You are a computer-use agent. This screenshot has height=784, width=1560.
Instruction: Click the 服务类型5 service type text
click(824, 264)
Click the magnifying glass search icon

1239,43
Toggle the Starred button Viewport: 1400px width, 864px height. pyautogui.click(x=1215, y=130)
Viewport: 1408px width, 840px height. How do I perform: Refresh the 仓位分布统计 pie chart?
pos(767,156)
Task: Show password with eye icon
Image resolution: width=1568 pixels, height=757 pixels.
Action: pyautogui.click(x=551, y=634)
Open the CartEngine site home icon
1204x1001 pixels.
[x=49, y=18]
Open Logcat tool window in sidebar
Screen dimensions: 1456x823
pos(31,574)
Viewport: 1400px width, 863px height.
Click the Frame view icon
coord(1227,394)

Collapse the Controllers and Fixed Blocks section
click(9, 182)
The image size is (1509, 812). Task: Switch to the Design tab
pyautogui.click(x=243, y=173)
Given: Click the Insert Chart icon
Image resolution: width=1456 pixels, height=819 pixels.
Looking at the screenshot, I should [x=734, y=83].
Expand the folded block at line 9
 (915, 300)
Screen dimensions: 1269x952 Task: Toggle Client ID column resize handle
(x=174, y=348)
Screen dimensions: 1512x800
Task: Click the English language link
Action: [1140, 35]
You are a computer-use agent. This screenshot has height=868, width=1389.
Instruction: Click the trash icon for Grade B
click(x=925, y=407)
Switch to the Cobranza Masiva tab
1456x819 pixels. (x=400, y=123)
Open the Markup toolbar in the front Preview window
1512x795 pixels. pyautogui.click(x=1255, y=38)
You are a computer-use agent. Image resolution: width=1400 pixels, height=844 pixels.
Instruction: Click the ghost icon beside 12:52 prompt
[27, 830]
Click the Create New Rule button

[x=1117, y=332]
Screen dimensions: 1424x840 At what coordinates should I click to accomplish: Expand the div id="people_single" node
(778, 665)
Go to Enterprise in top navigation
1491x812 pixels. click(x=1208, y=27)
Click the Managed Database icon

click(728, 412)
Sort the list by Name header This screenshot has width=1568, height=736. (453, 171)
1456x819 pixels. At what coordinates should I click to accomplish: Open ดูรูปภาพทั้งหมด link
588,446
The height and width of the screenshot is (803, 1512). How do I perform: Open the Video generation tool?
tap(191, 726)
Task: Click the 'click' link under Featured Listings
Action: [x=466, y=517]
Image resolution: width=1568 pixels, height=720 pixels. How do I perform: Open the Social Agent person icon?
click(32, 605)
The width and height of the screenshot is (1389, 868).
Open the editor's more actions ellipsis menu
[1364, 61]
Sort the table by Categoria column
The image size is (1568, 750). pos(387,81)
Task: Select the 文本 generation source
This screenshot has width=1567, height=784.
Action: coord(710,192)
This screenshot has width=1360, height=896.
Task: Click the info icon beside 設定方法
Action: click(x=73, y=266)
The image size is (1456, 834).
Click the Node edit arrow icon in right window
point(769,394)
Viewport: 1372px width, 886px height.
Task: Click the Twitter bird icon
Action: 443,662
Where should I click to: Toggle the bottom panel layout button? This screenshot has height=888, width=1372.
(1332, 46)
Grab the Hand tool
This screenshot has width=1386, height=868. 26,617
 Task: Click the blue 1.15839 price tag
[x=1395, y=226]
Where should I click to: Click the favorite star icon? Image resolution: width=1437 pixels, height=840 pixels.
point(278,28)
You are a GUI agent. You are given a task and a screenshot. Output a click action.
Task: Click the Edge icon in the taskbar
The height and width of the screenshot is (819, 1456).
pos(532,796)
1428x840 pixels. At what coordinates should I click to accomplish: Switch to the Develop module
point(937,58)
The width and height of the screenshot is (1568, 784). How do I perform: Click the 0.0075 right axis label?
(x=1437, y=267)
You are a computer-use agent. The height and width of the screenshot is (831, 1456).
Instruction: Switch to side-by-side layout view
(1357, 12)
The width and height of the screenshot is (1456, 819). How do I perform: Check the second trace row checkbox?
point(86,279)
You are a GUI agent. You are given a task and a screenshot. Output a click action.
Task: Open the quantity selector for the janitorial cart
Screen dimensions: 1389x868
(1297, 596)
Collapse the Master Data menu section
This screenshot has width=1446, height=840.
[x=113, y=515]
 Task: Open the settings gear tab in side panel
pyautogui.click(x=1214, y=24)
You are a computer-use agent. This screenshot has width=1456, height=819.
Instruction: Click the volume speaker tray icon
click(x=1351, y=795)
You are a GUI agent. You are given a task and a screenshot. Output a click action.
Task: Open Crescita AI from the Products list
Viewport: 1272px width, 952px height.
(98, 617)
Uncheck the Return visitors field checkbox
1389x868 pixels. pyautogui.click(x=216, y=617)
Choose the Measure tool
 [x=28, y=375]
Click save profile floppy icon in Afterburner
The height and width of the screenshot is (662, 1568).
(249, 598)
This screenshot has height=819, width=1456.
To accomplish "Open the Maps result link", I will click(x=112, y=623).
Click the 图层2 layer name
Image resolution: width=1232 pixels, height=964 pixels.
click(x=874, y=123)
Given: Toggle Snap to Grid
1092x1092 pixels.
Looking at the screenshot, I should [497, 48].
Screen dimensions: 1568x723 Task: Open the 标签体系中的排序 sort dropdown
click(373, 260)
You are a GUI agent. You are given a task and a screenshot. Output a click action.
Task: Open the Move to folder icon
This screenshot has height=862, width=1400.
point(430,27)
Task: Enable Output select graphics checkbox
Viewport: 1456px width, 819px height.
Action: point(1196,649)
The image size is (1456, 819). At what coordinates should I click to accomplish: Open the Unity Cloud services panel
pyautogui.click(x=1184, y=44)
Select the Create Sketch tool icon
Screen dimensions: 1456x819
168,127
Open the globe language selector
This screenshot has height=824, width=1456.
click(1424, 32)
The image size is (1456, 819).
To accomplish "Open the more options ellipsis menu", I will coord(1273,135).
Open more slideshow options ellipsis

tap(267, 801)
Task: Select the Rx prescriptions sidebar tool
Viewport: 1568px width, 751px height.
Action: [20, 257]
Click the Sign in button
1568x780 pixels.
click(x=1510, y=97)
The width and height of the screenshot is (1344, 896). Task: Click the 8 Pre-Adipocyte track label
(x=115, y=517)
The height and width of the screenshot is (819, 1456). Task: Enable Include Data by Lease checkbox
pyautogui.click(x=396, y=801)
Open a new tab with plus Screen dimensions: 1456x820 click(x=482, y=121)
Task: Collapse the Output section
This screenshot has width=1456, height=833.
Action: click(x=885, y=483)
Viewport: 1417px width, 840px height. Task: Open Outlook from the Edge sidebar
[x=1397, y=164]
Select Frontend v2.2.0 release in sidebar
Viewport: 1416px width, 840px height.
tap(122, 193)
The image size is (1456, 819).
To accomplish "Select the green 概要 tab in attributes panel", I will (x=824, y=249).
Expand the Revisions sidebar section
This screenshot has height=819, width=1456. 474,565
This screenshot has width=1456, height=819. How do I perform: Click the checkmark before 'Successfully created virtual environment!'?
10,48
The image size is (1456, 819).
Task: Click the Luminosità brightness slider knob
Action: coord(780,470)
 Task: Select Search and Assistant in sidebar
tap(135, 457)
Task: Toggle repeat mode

What is required: Across all the material above, work out how many lines hold the word "computer", and answer with that number only.

Solution to the problem: 5